Would you please copy only the lines from the line that contains "Task: Select the" to the end of the data below, exactly, leaving every picture out?

──────── Supplied material ────────

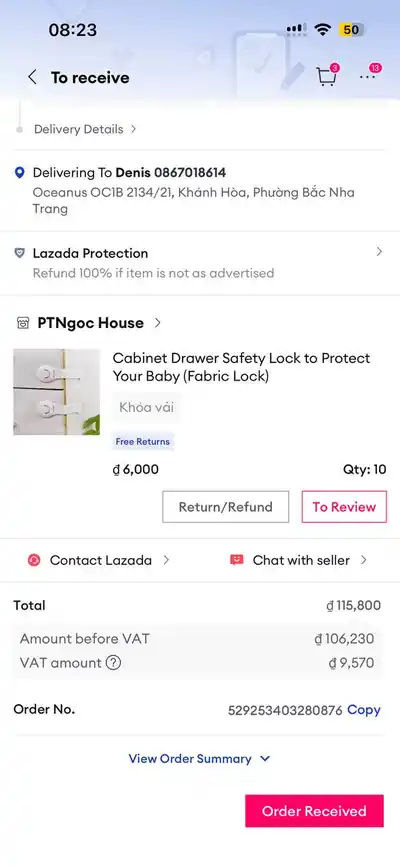Open Chat with seller

[x=298, y=560]
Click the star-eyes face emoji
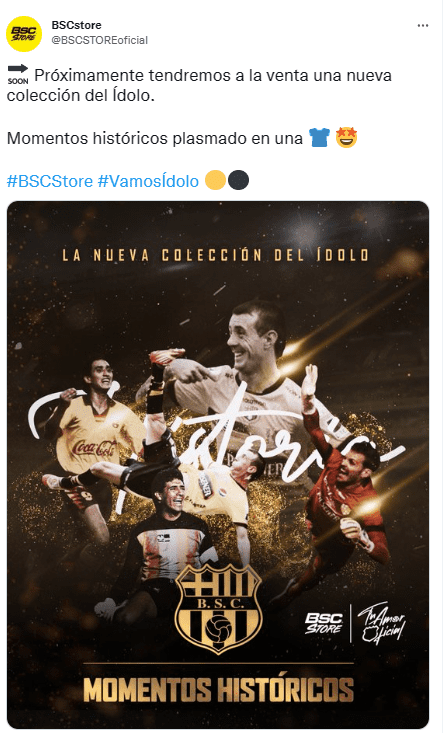This screenshot has width=448, height=733. pyautogui.click(x=347, y=138)
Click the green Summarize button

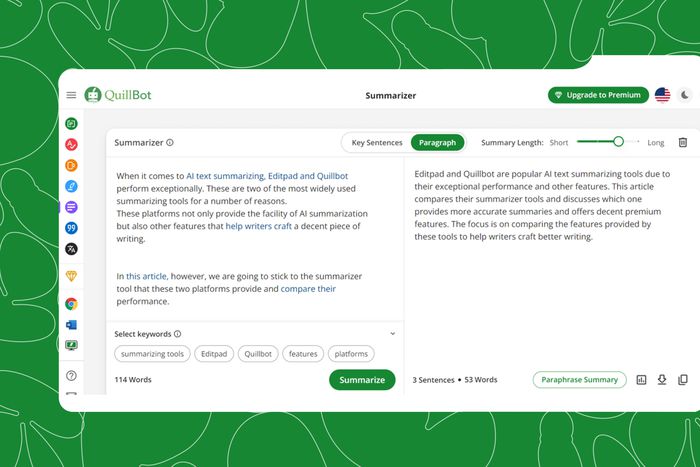point(362,380)

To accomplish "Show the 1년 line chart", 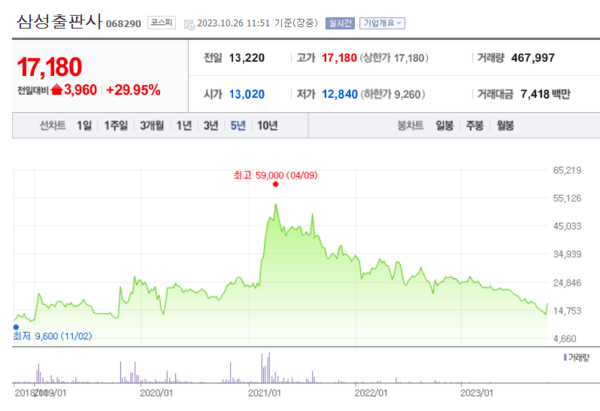I will tap(184, 126).
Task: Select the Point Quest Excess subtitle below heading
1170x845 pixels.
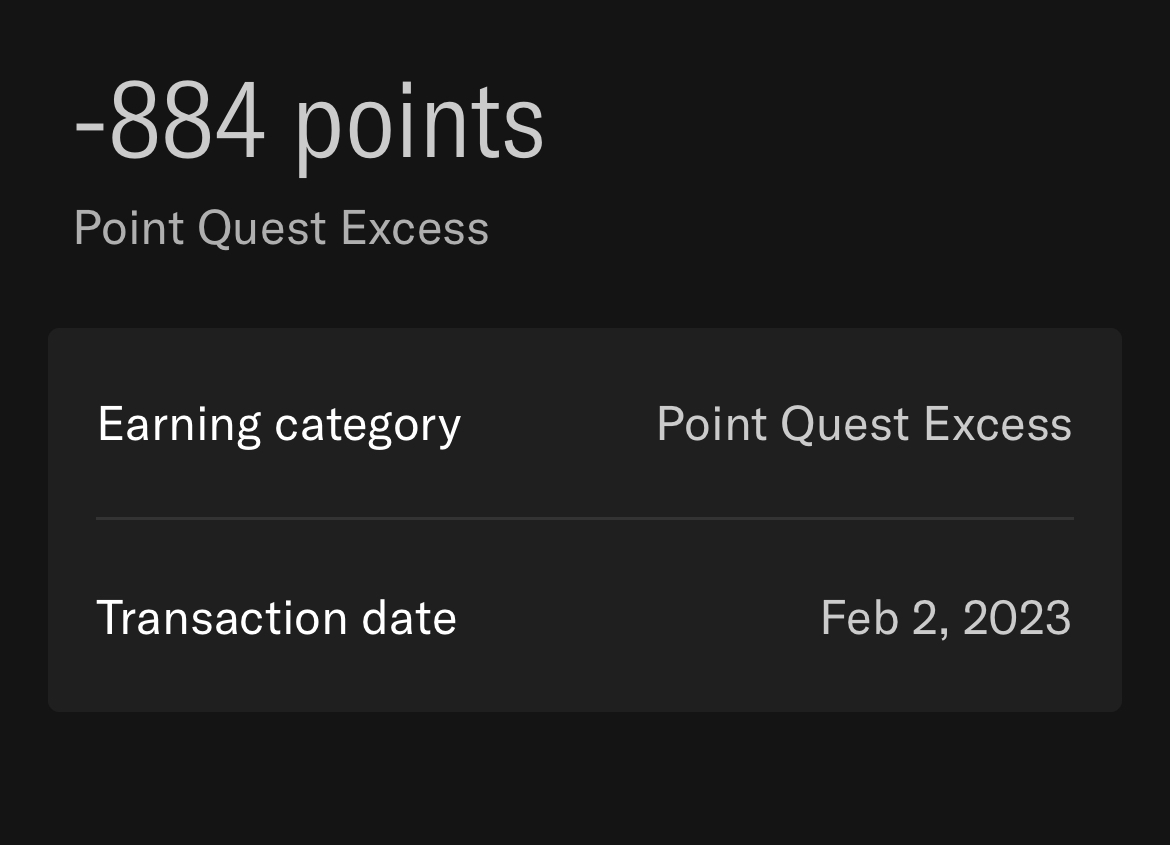Action: [x=281, y=228]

────────

_Output:_
Task: Select the Point Quest Excess subtitle below heading
1170x845 pixels.
Action: [x=281, y=228]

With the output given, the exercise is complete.